Saket Joshi - 6 years, 5 months ago

You can try this method to find the square root of any other number. And Thank You For Your Correction and Suggestion

Aman Baser - 6 years, 6 months ago

Sir,because when we multiply by common method i.e one digit leaving other and as it's all digit is one.Also when at middle most digit it starts making a stair without base. . Now if no. Of one is more than 9 it generates carry which creates deviation......

Suyash Harsh - 5 years, 12 months ago

I will try to use a combinatorics approach to prove the sequence (I will neglect the case n > 9 for now) . However many 1's you have the 1st digit in the result will always be 1 because it is obtained by multiplying the biggest powers of 10 together once.

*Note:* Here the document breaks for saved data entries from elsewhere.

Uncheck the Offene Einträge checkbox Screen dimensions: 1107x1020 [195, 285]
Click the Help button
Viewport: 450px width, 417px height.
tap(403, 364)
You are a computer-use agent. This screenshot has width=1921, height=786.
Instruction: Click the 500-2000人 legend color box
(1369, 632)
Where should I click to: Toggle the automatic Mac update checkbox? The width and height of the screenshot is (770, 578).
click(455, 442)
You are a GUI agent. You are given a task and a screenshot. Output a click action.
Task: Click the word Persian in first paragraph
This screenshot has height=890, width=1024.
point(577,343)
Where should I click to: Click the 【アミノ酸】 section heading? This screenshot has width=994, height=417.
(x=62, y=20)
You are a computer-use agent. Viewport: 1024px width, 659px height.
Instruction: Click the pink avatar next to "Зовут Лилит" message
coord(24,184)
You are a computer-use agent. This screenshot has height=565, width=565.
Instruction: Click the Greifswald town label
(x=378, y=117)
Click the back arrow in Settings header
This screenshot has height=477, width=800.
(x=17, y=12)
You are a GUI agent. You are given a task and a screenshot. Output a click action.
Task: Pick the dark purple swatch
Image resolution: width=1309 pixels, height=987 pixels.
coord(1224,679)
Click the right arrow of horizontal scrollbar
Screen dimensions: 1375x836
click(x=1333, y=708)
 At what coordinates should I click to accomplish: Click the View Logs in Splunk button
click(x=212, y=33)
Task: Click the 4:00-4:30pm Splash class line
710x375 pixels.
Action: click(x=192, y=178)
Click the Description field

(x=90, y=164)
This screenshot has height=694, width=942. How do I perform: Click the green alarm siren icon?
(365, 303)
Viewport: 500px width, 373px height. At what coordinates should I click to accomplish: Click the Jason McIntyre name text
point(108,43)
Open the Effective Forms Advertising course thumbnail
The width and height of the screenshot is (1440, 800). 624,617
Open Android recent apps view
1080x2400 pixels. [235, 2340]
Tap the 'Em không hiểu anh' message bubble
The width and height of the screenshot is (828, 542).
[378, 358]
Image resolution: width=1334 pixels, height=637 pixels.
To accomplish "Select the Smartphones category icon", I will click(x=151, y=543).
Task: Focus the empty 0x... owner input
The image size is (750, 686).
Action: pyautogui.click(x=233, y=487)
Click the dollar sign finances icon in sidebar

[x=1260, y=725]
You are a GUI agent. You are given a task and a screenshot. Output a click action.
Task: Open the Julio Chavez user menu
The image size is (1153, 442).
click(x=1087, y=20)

For the next digit we obtain 2 because two 1's are involved into multiplication on each side. It is easy to see that the number of, powers of 10, used in multiplication determines each digit. The reason that each result is palindromic is that 111.... is symmetric, so the multiplication is also symmetric. After n > 9 some of digit values carry over. [This can be seen if you write out the two numbers and join up the powers of 10's that you are multiplying together.]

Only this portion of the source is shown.